Despite the modest improvement, the governor warned against complacency and said it was essential to fully commit to mitigation efforts until the threat is fully extinguished.
"We simply cannot allow this virus to be slowed, then spring back upon us," Inslee said. "We've got to pound it, and we've got to pound it until it's done."
Inslee says COVID-19 continues to be a threat across all Washington counties
Although the majority of confirmed cases and deaths linked to COVID-19 are in Washington's three most populous counties, Inslee said the virus continues to be a statewide threat, and could quickly lead to tragedy anywhere.
"Some may think that action is not necessary outside of those counties," Inslee said. "The unfortunate reality is that today this virus is spreading across the entire state of Washington."
"What we are seeing in Seattle today could be in Walla Walla fairly shortly, [or] in Port Angeles, in Centralia."
While the state response has rapidly evolved since the beginning of the month, the governor says it is important to remember that Washington is just at the beginning of its effort to fully contain the virus.
"It will not be successful to have a success in these first two weeks and then give up all of our efforts," Inslee said. "We need our economy to come back as fast as possible, and the way to do that is to eliminate the virus in our state."
Washington seeks expanded federal support to fight coronavirus, more medical personnel
The governor said he spoke to the White House Thursday morning and renewed calls for increased federal testing support and expanded manufacturing for needed medical equipment.
"Today we are in a mad scramble, frankly, with 50 states competing against one another for crucial supplies," Inslee said.
While the health care system is not overwhelmed, Inslee says that is likely to change in the weeks ahead and underlines the need for a swift increase in hospital capacity.
"If this curve is not dramatically decreased, we could have a need for 5,000 beds in the next week or two," Inslee said. "We're going to have to do significantly more."
Some help is on the way, the governor said, including potential Army field hospitals.
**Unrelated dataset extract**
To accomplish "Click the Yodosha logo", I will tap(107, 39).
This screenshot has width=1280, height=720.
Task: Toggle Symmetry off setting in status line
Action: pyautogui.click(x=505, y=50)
Inslee said the first deployment would likely be somewhere in the Puget Sound core, with further expansions elsewhere as needs require.
"We are going to need significant additional medical personnel as this wave increases," Inslee said.
The governor said he was hopeful some retired nurses and physicians would consider coming out of retirement, at least for a few weeks, to assist in the ongoing efforts.
"We have cleared the decks to get those licenses restored quickly," Inslee said. "This could make all the difference in the world."